Photographer Lieve Blancquaert ( in her own intense and very personal way portrays six persons with dystonia. ‘1/125’ refers to the shutter speed she used to slide in between the strange and often uncontrolled movements her models made to catch a glimpse of the person behind the dystonia. A search that proved difficult at times… perfectly illustrating the impact the affliction has on their everyday lives. 


  • Annick

    • My life was cut into two parts: ‘before’ and ‘after’ dystonia. Before my dystonia I helped dozens of people in the pharmacy every day …

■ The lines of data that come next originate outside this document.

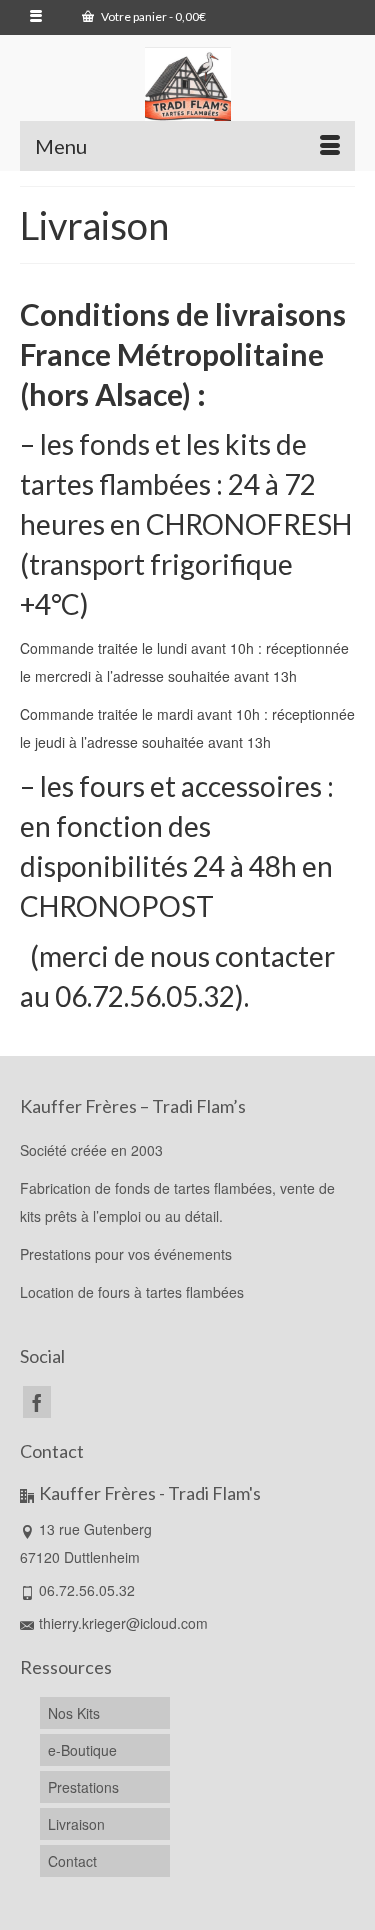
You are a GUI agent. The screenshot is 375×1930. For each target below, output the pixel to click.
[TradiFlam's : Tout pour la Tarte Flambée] (187, 90)
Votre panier (152, 16)
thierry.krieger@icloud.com (123, 1623)
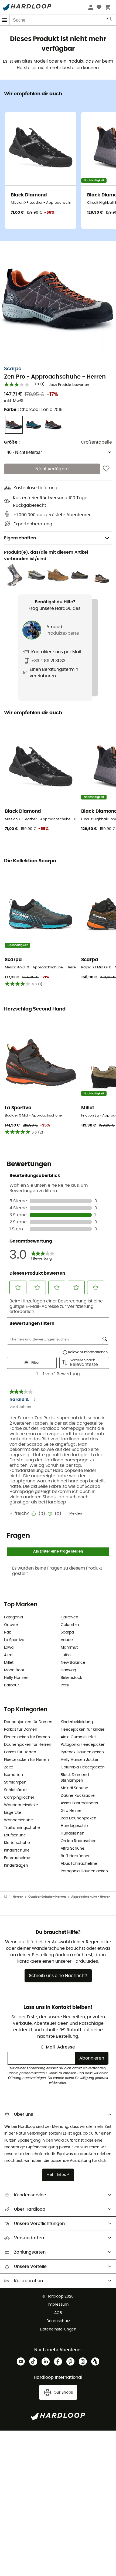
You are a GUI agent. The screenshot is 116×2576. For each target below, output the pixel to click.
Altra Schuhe (72, 1848)
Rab (7, 1632)
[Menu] (5, 20)
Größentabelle (96, 442)
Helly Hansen (16, 1678)
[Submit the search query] (110, 20)
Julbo (66, 1655)
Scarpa (13, 368)
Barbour (11, 1685)
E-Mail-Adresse (58, 2047)
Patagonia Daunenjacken (84, 1871)
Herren (18, 1896)
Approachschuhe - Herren (90, 1896)
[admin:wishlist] (106, 469)
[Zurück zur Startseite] (8, 1897)
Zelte (8, 1767)
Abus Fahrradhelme (79, 1864)
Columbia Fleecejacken (83, 1767)
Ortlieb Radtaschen (79, 1841)
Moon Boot (14, 1670)
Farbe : (33, 409)
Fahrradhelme (17, 1858)
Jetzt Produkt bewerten (69, 385)
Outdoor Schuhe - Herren (47, 1896)
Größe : (12, 442)
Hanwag (68, 1670)
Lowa (8, 1647)
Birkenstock (71, 1678)
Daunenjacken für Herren (27, 1745)
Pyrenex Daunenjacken (82, 1752)
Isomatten (13, 1775)
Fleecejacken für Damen (27, 1737)
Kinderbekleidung (77, 1722)
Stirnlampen (15, 1782)
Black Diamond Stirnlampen (75, 1777)
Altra (8, 1655)
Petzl (65, 1685)
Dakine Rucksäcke (78, 1796)
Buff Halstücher (75, 1856)
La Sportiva (14, 1640)
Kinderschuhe (17, 1850)
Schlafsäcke (15, 1790)
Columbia (70, 1625)
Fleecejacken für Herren (26, 1760)
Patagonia (13, 1617)
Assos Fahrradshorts (79, 1803)
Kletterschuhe (17, 1843)
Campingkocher (19, 1797)
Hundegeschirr (74, 1826)
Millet (8, 1663)
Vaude (67, 1640)
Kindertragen (16, 1865)
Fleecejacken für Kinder (82, 1729)
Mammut (69, 1647)
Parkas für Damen (20, 1729)
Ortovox (11, 1625)
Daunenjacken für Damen (28, 1722)
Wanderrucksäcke (21, 1805)
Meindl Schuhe (74, 1788)
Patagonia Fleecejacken (83, 1745)
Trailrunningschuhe (22, 1828)
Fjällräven (69, 1617)
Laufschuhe (15, 1835)
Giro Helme (71, 1811)
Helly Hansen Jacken (80, 1760)
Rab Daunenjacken (78, 1818)
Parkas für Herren (20, 1752)
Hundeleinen (72, 1833)
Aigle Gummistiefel (78, 1737)
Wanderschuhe (18, 1820)
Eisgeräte (12, 1813)
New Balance (73, 1663)
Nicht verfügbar (52, 469)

    • Now I’ve been housebound for more than a year and hardly see anyone at all. Precious few people understand dystonia.

    • Many friends, acquaintances and family believe I just suffer from stress. According to them a ‘decent massage’ would release the tension in my neck, shoulders and face in no time. And sadly, a lot of people think that way.
      If only it were that simple…

    • Yet dystonia has brought my family closer together. We are knit even tighter than before. I now realize just how amazing my sweet husband and my darling daughters are.


    Annick is a pharmacist and mother of three daughters. A year and a half ago she was diagnosed with dystonia.

  • Greet

    • Dystonia is a painful, incapacitating handicap, but also a social burden. Due to the strange poses and movements people tend to think you are intellectually challenged as well.

    • Dystonia destroys the body to such an extent that even though it’s said to not be fatal you die of it in the end.
      And above all…

    • Dystonia isn’t exactly sexy.


    Greet was a dynamic and energetic entrepreneur. For years, she travelled to Tokyo, Paris and New York building her business. Dystonia made her ‘dependent’. Now, even leaving the house requires help and preparation. 

  • Ante

    • When Ante sees the photographs, he’s over the moon. Some photos he thinks are wonderful, expressing his preference with grand gestures.

    • How he spends the day? … 
      With his best friends in class and the group in which he lives.

    • He communicates via his computer, scrolling the cursor from left to right on his screen using one knee and selecting items with the other. The speech computer then says what he means.

    • Despite his limitations, Ante has a delightful sense of humour. Who his carer is today? The computer announces ‘miss funnypenny’! Ante laughs out loud as he says it.

    • He also wants you to know what his favourite food is: chocolate milk, cheese croquettes and rolled-up sole fillets… That Ante has taste!


    Ante has been going to the Medical-Pedagogical Institute Sint-Lodewijk since age 3. He is now 15. He cannot speak, sit still, walk or stand, either, but he can communicate and is mobile, thanks to his speech computer and his electric wheelchair. 

  • Madina

    • Six years ago Madina arrived at the Medical-Pedagogical Institute Sint-Lodewijk. Before that, she lived in Chechnya where she received neither education nor medical treatment. 

    • She picked up Dutch in no time and learned to drive her electric wheelchair in less than 2 weeks.
      No lack of motivation and perseverance, then!

    • Today, she attends the second year of secondary school, doing well at math and excelling in her favourite subject: cooking. The other subjects don’t interest her as much.

    • Madina cannot speak or write. She communicates by means of a letter card. That way, she can express herself extremely fast and correctly.

    • She also voices her opinion clearly.  And like any other teenager, Madina has a PC. She loves Facebook and chats with her friends daily.

    • Her great passion? Shopping… just like other girls her age. Buying clothes and shoes. Or going to Carrefour. Together with her mother, since Madina is her interpreter. Her mother’s Dutch still isn’t that good.


    Madina, 16 years old, especially loves the photos in which she’s sitting up straight with her sparkling eyes wide open. Photos as beautiful as that don’t come along often, she says. Usually her eyes are closed and sitting up straight without help doesn’t happen all that often either.

  • Christel and Ronny

    • I am more than my neck, says Christel. I want people to look at me and see a vibrant person who loves life. Ronny agrees wholeheartedly: People should see beyond the dystonia and discover the person behind it.

    • I hope scientific research will manage to improve the quality of life for persons with dystonia.

    • In addition, I hope researchers and doctors will one day be able to discover the cause of my dystonia. And even more importantly: how I passed it on to my daughter, because that sometimes troubles me.

    • Dystonia has matured me, which is probably why I have a lot of friends who are older. Whenever they ask me for advice or talk to me about their problems, it sort of surprises me.
      But I like it, too.

    Christel and Ronny

    Ronny got dystonia at the age of 32. With his PhD in chemistry he built a career in the security department of BASF Antwerp. His passion? Discussing with people and convincing them of the importance of a safe work environment and work process. His daughter Christel was 18 when she was diagnosed with the same affliction. A few months ago, she started working as an assistant-pharmacist. And she has a passion, too: she sings in a choir. Not classical or church music though: rock and pop.